October 4, 1956
Transcribed by Mary Knight
SMITH REUNION HELD SUNDAY
About 100 members of the Smith family and their friends met at the home of Milford Smith on last Sunday in an all-day gathering. The purpose of the meeting as a sort of "get-together" to honor Elder and Mrs. Henry Smith, who have spent about five years in Japan and to which country they are to return in a few weeks. Brother Smith is son of Milford and has been a missionary to Japan for some years. He and Mrs. Smith came home on "furlough" nearly a year ago. He has visited many churches in various parts of the United States since his return, including Texas, Louisiana, Oklahoma, Kentucky, North Carolina and perhaps other states. He found quite a lot of encouragement toward his work as a "direct missionary."
Milford Smith has three sons in the ministry, the other two being Elder Levie Smith, of Lafayette; and Raymond Smith of Davidson County, who has lately entered the work of the ministry. Milford Smith is the son of "Tip" Smith, born on Peyton's Creek in the year 1841, the son of Allen Smith and his wife, Mary Wilburn Smith, commonly known as Polly Ann Smith. We do not know the name of the father of Allen Smith. He had the following children by Polly Ann: Thomas M. Smith, born 1827, and married Sally Ann Beasley; John H Smith, born in 1832; Robert A. Smith, born in 1836, and later removed to Kentucky; Mary E. Smith, born in 1839 and married Watt Toney; William Henry Smith, commonly known as "Tip" Smith, the grandfather of the three young ministers above mentioned; and Daniel H. Smith, born in 1844, and we have no additional information.

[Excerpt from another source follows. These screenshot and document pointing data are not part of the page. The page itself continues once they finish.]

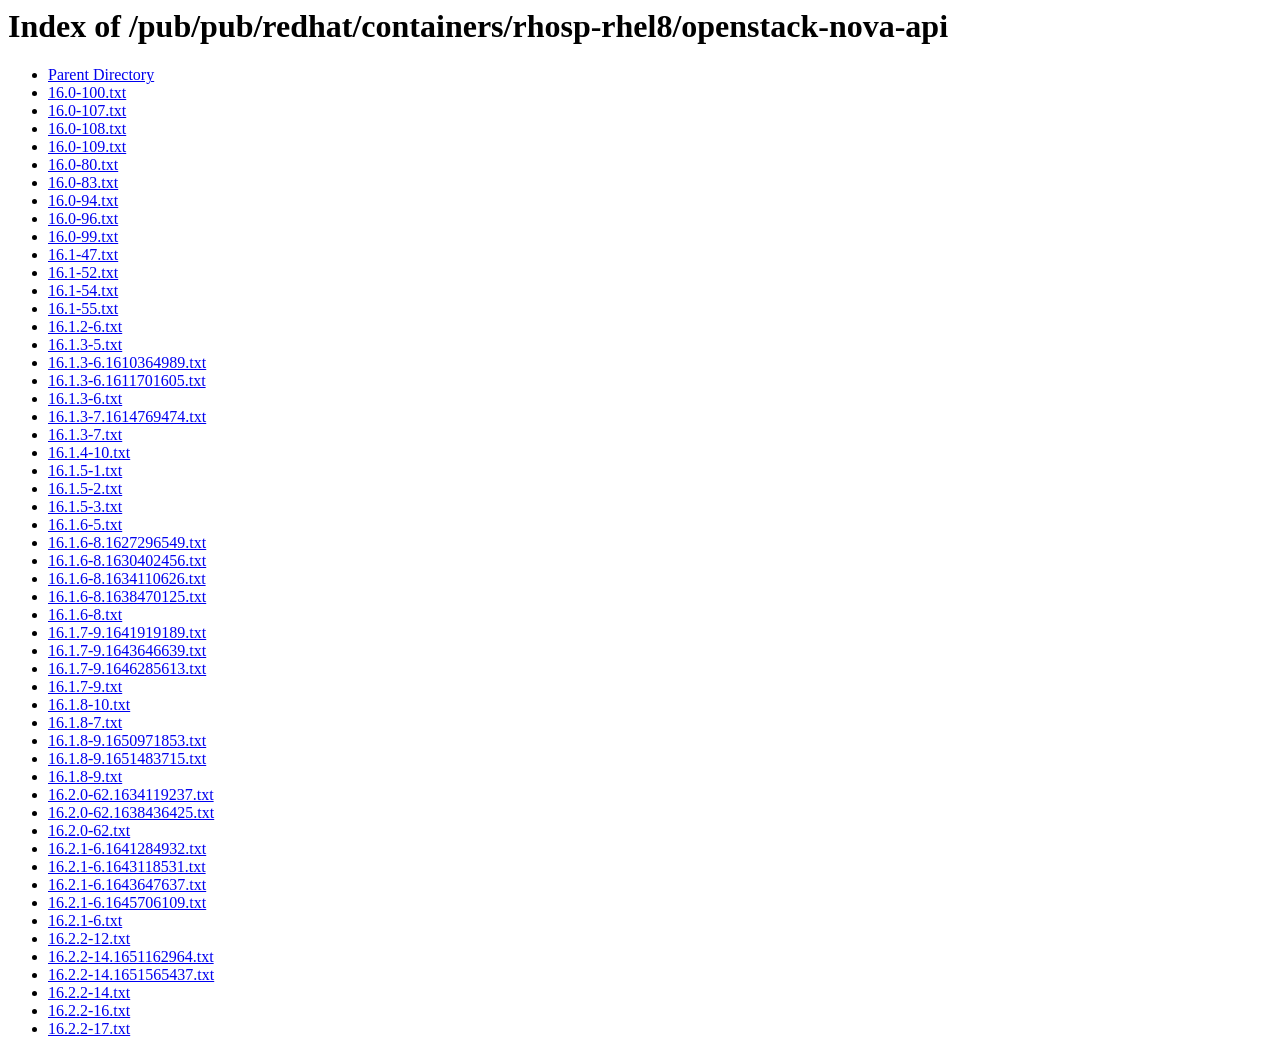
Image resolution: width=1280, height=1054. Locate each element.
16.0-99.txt (83, 236)
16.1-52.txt (83, 272)
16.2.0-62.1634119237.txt (131, 794)
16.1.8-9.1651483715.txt (127, 758)
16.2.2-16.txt (89, 1010)
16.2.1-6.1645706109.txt (127, 902)
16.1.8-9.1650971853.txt (127, 740)
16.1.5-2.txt (85, 488)
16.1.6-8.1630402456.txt (127, 560)
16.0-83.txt (83, 182)
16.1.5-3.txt (85, 506)
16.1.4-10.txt (89, 452)
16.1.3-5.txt (85, 344)
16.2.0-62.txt (89, 830)
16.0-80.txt (83, 164)
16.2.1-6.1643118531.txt (127, 866)
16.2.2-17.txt (89, 1028)
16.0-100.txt (87, 92)
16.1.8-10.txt (89, 704)
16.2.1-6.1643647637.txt (127, 884)
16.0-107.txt (87, 110)
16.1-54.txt (83, 290)
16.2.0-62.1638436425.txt (131, 812)
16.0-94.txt (83, 200)
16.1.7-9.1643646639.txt (127, 650)
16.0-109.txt (87, 146)
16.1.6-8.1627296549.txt (127, 542)
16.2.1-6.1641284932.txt (127, 848)
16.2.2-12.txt (89, 938)
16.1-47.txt (83, 254)
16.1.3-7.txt (85, 434)
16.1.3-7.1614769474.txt (127, 416)
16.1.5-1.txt (85, 470)
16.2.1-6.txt (85, 920)
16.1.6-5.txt (85, 524)
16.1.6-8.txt (85, 614)
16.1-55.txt (83, 308)
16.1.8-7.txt (85, 722)
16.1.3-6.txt (85, 398)
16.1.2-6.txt (85, 326)
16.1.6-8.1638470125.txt (127, 596)
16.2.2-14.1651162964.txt (131, 956)
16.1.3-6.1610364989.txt (127, 362)
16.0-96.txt (83, 218)
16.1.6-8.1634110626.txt (127, 578)
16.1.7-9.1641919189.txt (127, 632)
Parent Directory (101, 74)
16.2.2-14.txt (89, 992)
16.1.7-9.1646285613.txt (127, 668)
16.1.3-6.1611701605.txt (127, 380)
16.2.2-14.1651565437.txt (131, 974)
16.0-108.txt (87, 128)
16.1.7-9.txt (85, 686)
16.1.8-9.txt (85, 776)
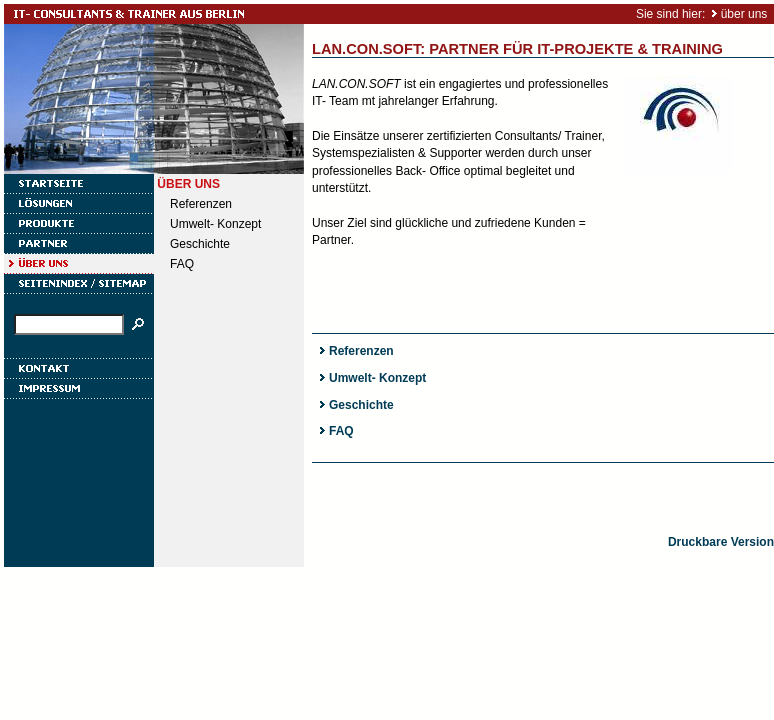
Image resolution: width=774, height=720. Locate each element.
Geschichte (200, 244)
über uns (744, 14)
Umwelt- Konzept (215, 224)
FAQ (182, 264)
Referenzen (201, 204)
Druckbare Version (721, 542)
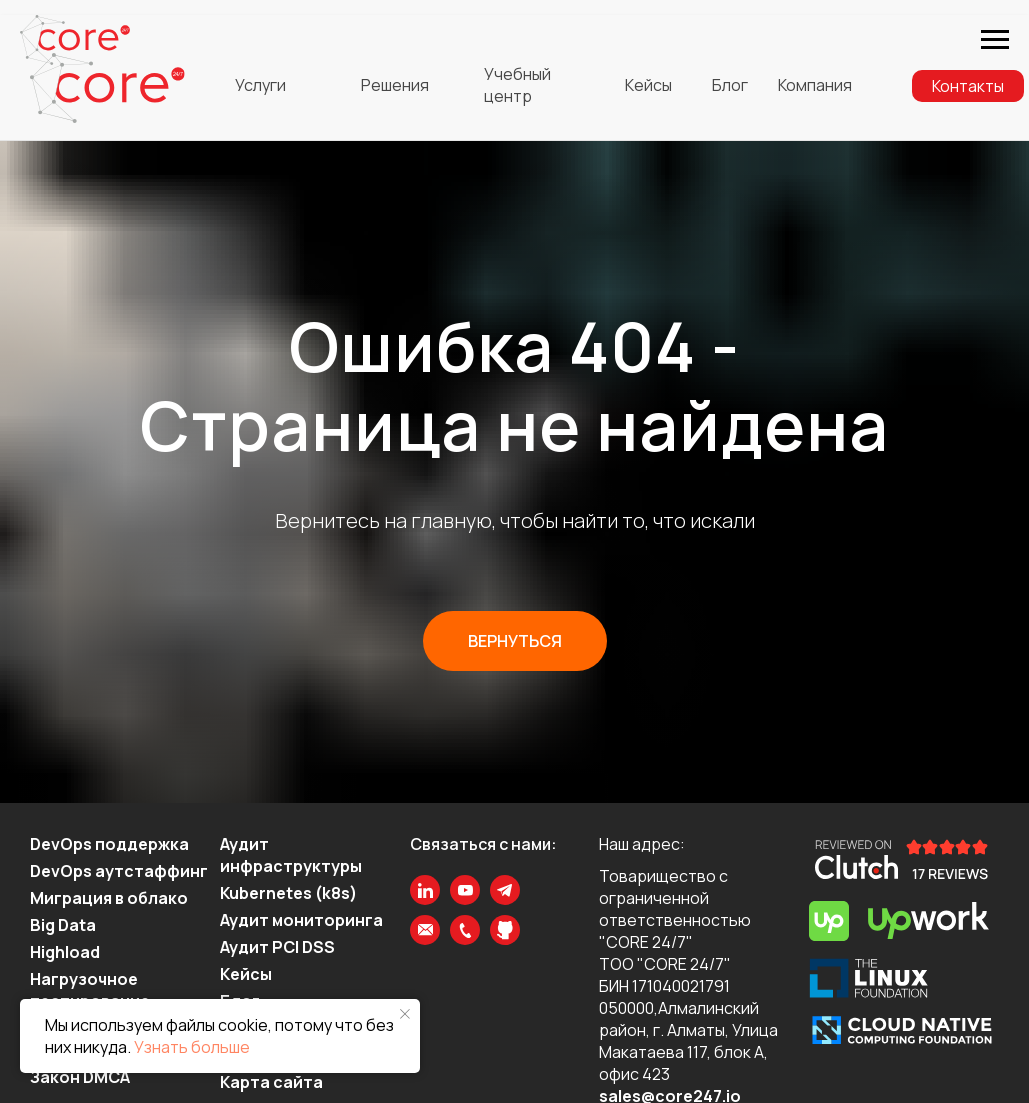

Elder Daniel Smith came out of Chatham County, North Carolina, in 1811 to Middle Tennessee, when he was 19 years of age. He fought in the War of 1812, being under Jackson at the battle of New Orleans. He is presumed to have lived in his early married life on Peyton's Creek, not far from the present Monoville. But we do not know positively whom he married, but some say he married first Mazie Mashburn. In looking back through the census records for Smith County for 1820, clear down to 1850, we fail to find even one Mashburn family named. So we are left in doubt as to whom he married the first time. His second wife is said to have been a Halliburton.
One of the sons of the first marriage was Daniel Wiseman Smith, who became perhaps the greatest Baptist preacher Smith County, Tenn., ever produced. He died in September, 1893, at Union Camp, Macon County, being then 79 years of age. He was born in Robertson County, so it may be that the Mashurn, above referred to, was a Robertson lady. This would account for the fact that there is no mention of the Mashburn family in the census records of Smith County prior to 1850.
Exactly what the connection between the Allen Smith family aboved-mentioned, and the Daniel Wiseman Smith family was, we have not been able thus far to learn. There is still another branch of the Smith family, that of the descendants of Malcolm Smith, of whom we propose to write shortly and at greater length.
It may be added that on Sunday a big dinner was enjoyed by all those in attendance at the Smith reunion. Brother Henry Smith, in whose honor the meeting was largely held, is preparing to leave for his return trip to Japan early next month. Elder Frank Carr, who is largely in charge of the church work Brother Smith left to come home on furlough, is expected to come home for a visit to our churches in these parts and to visit his parents and other loved ones in the home land.